9 Openness in fame and opinion: Lat. "a reputation for veracity."

VII. OF PARENTS AND CHILDREN

1 And surely: cf. Essay viii, second sentence; also: "Childless she [Elizabeth] was indeed. a thing which has happened also to the most fortunate persons, as Alexander the Great, Julius Cæsar, Trajan, and others." B., To the Blessed Memory of Elizabeth. Washington was said to have been denied children that he might become the father of his country.

2 Difference in affection: R. thinks B. may have been thinking of himself. He was his father's favorite son; and his mother certainly held a somewhat unfavorable opinion of him. 3 As Solomon saith: Proverbs x, 1. In Adv. xxiii, 6, B. thus explains this: "Here is distinguished, that fathers have most comfort of the good proof of their sons; but mothers have most discomfort of their ill proof, because women have little discerning of virtue, but of fortune."

4 The precept: "Verily the precept of the Pythagoreans serveth to right good stead in this case [of exile] to be practised. Choose, say they, the best life: use and custom will make it pleasant enough unto thee." Plutarch, Morals, p. 273.

VIII. OF MARRIAGE AND SINGLE LIFE

1 Impediments: is this true? Why or why not?

2 Dearest pledges: cf. "Ah! who hath reft,' quoth he, 'my dearest pledge?'" Milton, Lycidas, 107.

● ● ● ● ● ● ●

## [Exercise instructions]
Translate this sentence from the annotations above into Spanish: "Washington was said to have been denied children that he might become the father of his country."

● ● ● ● ● ● ●

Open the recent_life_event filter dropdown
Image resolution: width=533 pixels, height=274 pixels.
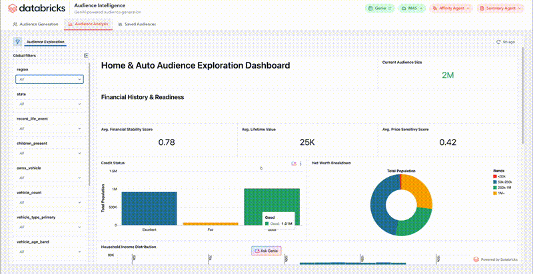[x=50, y=128]

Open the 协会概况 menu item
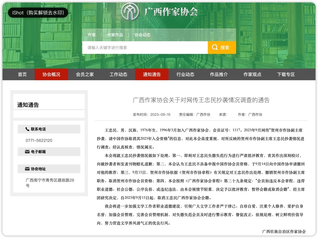pos(51,75)
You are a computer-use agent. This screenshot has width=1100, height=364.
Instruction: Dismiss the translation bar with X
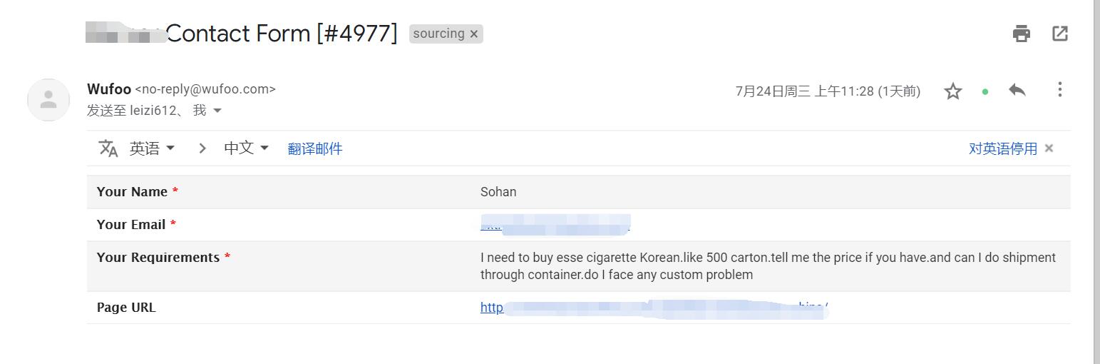coord(1049,148)
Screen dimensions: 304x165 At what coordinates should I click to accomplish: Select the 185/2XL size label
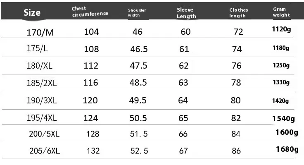tap(42, 83)
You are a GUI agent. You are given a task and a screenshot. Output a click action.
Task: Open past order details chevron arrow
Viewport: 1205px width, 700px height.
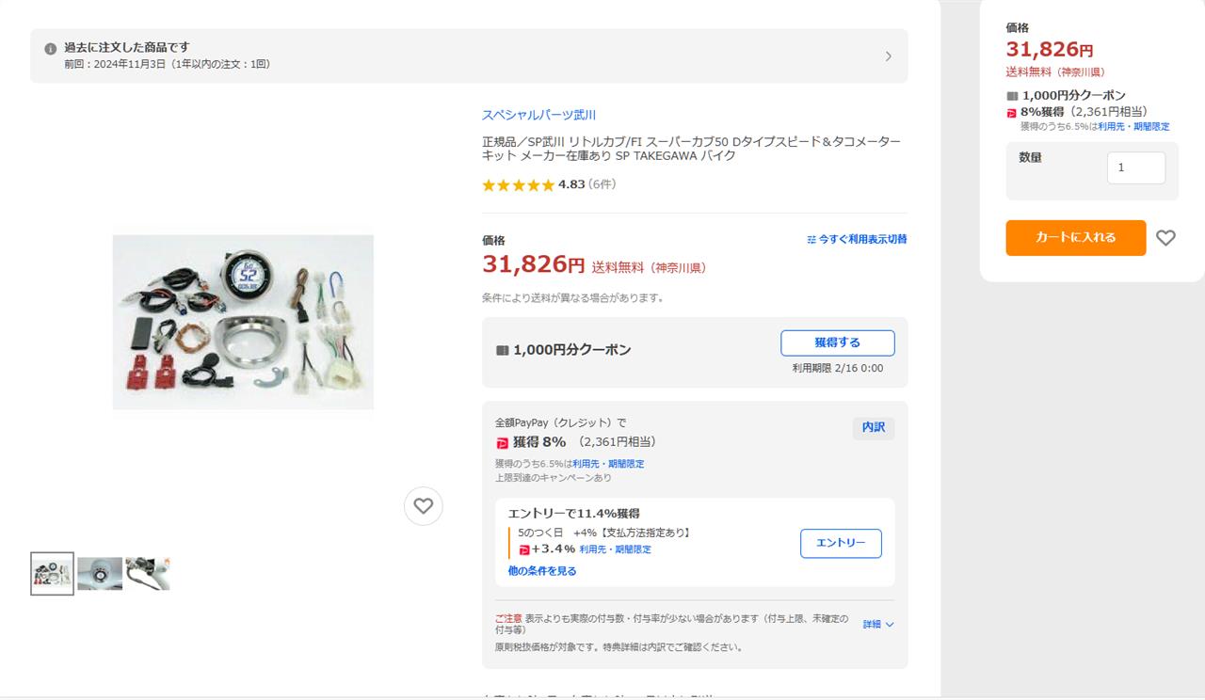tap(888, 56)
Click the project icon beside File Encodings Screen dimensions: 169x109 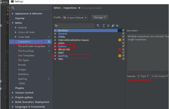(x=49, y=51)
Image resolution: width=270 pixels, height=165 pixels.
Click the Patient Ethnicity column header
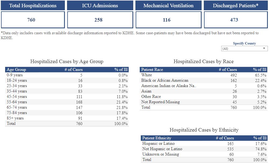pyautogui.click(x=157, y=138)
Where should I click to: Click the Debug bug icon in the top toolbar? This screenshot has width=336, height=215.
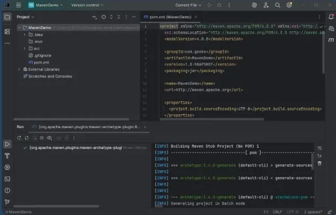(219, 5)
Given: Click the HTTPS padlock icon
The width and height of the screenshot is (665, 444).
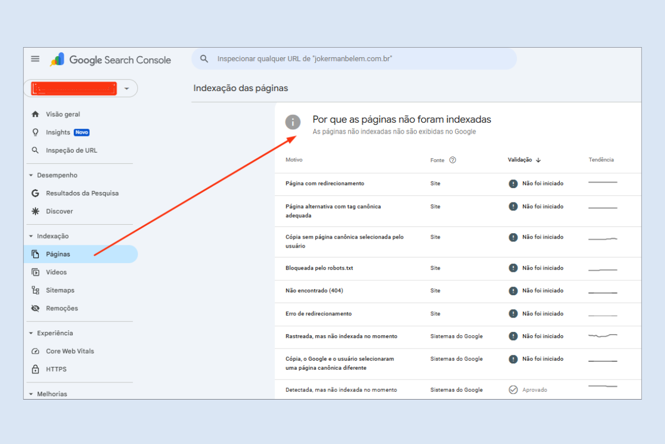Looking at the screenshot, I should click(x=35, y=369).
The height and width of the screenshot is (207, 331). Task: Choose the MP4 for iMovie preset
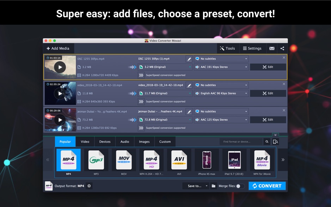coord(262,160)
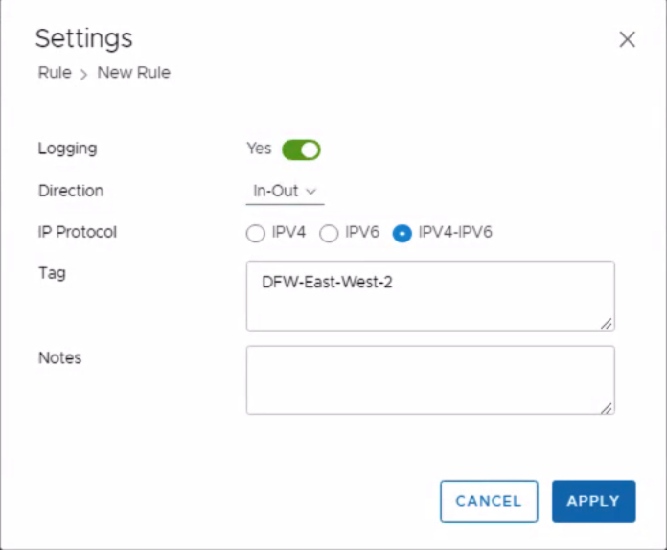Select the IPV6 radio button

pyautogui.click(x=328, y=233)
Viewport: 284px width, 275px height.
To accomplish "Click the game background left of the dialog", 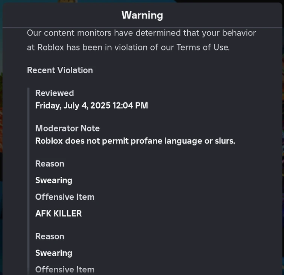I will click(1, 151).
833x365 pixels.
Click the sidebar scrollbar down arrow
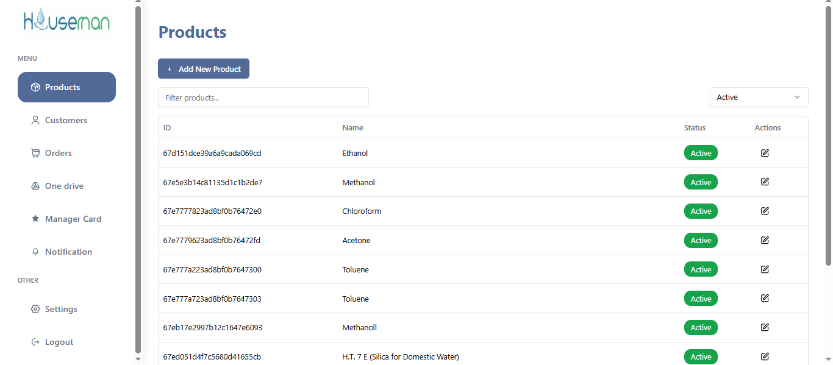click(x=138, y=359)

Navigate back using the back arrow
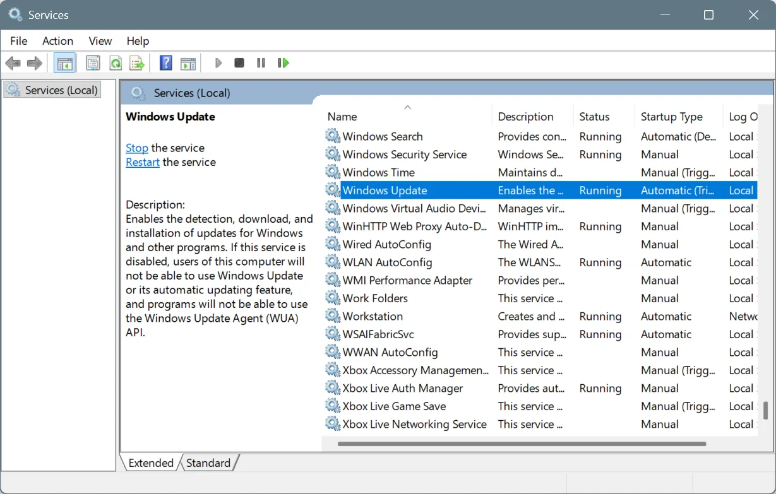(x=13, y=62)
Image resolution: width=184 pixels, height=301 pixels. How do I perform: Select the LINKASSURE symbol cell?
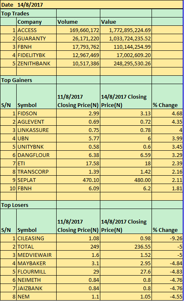tap(37, 130)
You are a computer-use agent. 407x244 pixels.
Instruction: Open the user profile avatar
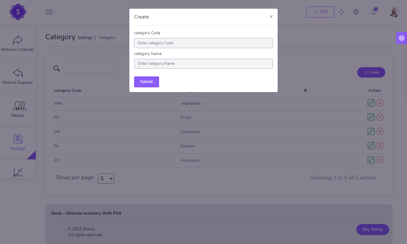click(x=394, y=12)
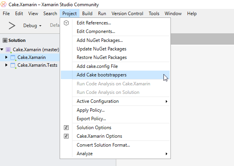Viewport: 234px width, 166px height.
Task: Click the Edit References hexagon icon
Action: pyautogui.click(x=66, y=23)
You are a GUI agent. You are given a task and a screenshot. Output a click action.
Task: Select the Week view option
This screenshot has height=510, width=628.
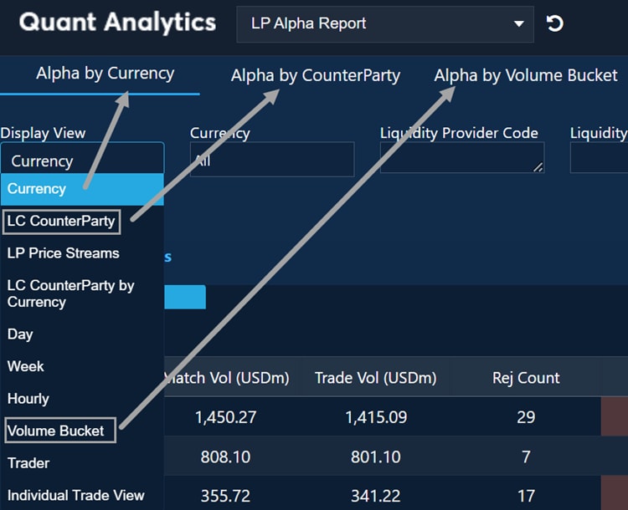(x=26, y=366)
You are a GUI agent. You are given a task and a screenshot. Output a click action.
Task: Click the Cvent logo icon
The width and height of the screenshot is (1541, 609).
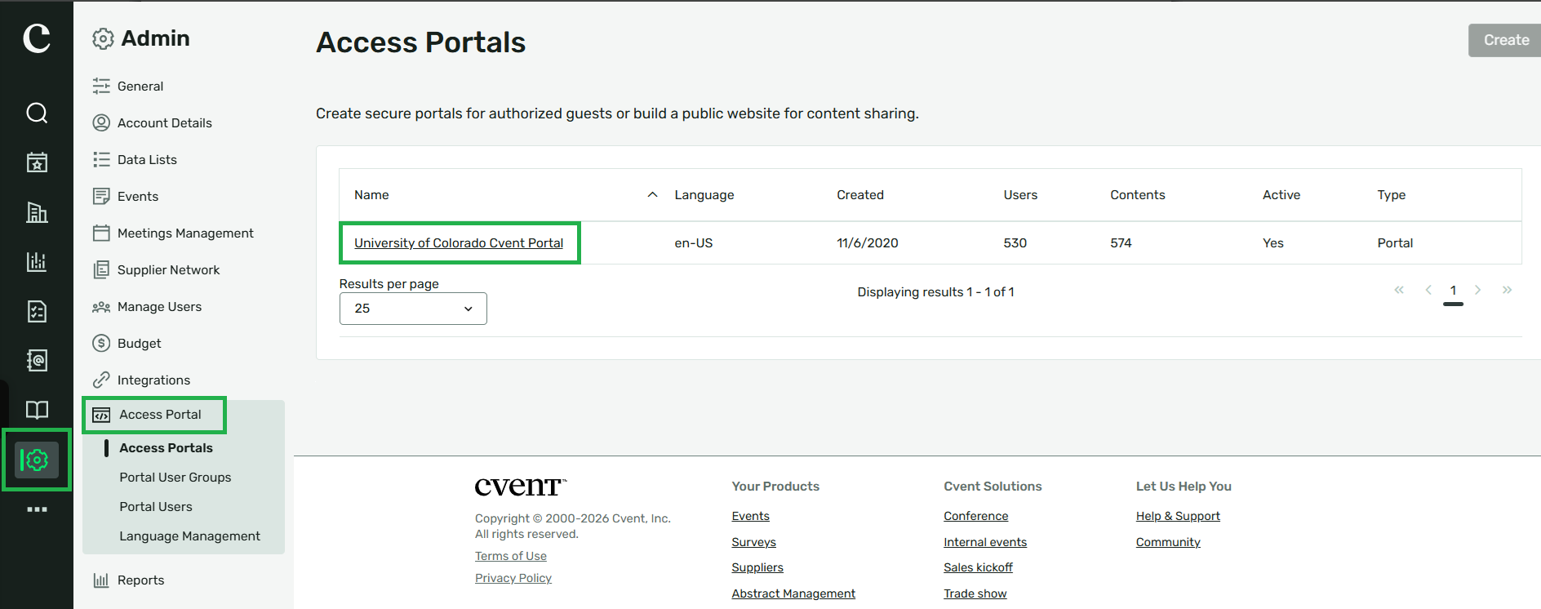point(37,38)
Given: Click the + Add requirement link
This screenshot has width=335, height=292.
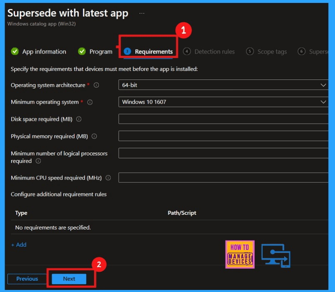Looking at the screenshot, I should (x=19, y=245).
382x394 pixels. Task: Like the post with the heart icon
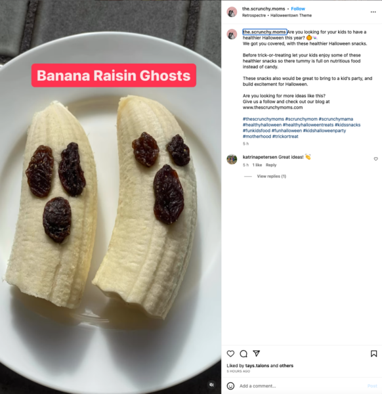[x=230, y=353]
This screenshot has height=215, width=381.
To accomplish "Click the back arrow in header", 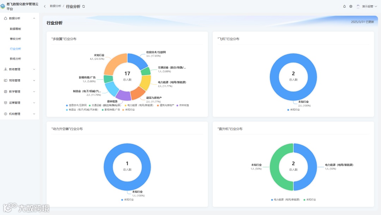I will (45, 6).
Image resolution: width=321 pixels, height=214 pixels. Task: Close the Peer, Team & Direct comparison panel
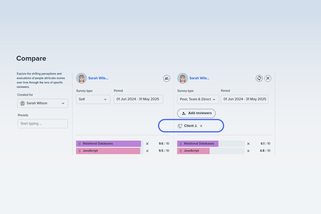click(268, 78)
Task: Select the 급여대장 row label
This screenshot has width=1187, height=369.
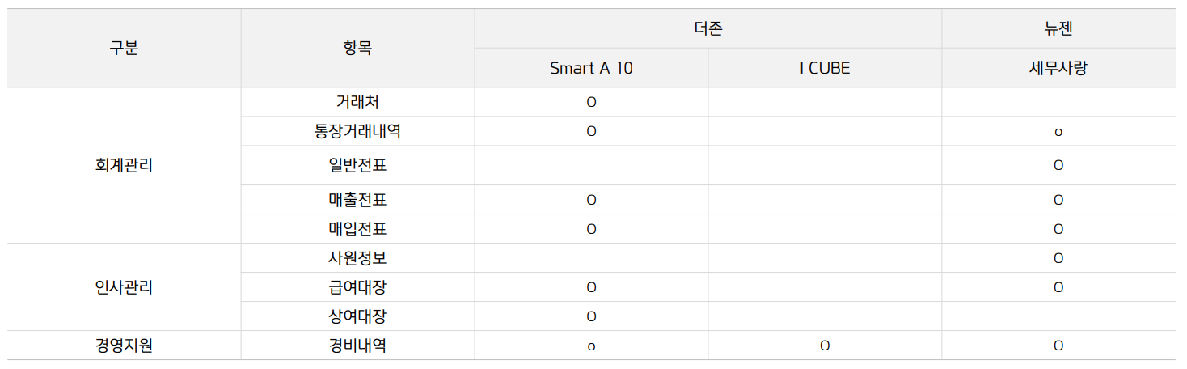Action: (357, 287)
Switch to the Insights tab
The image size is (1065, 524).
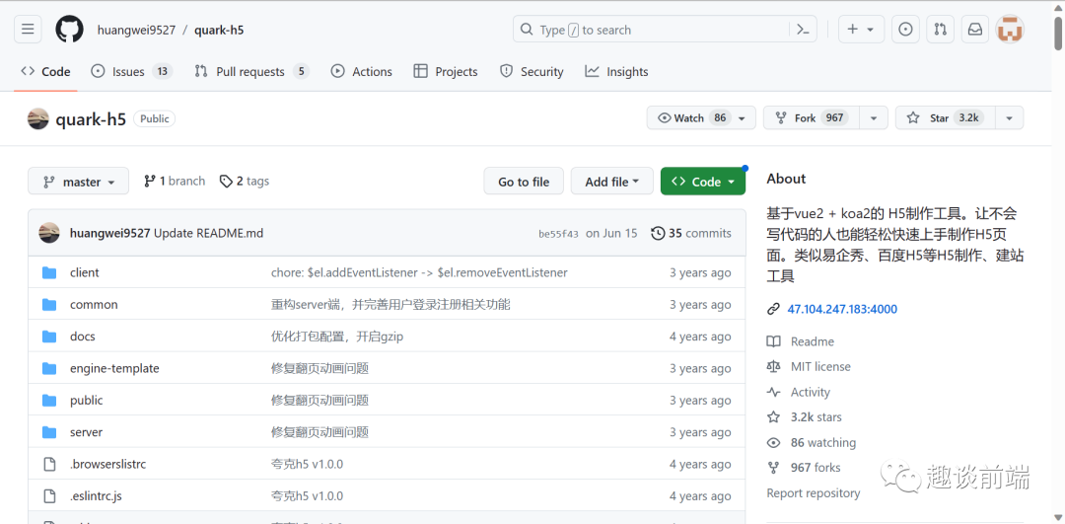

● ● ● ● ● ● ●

## [Answer area]
Se decía que a Washington se le habían negado hijos para que pudiera convertirse en el padre de su país.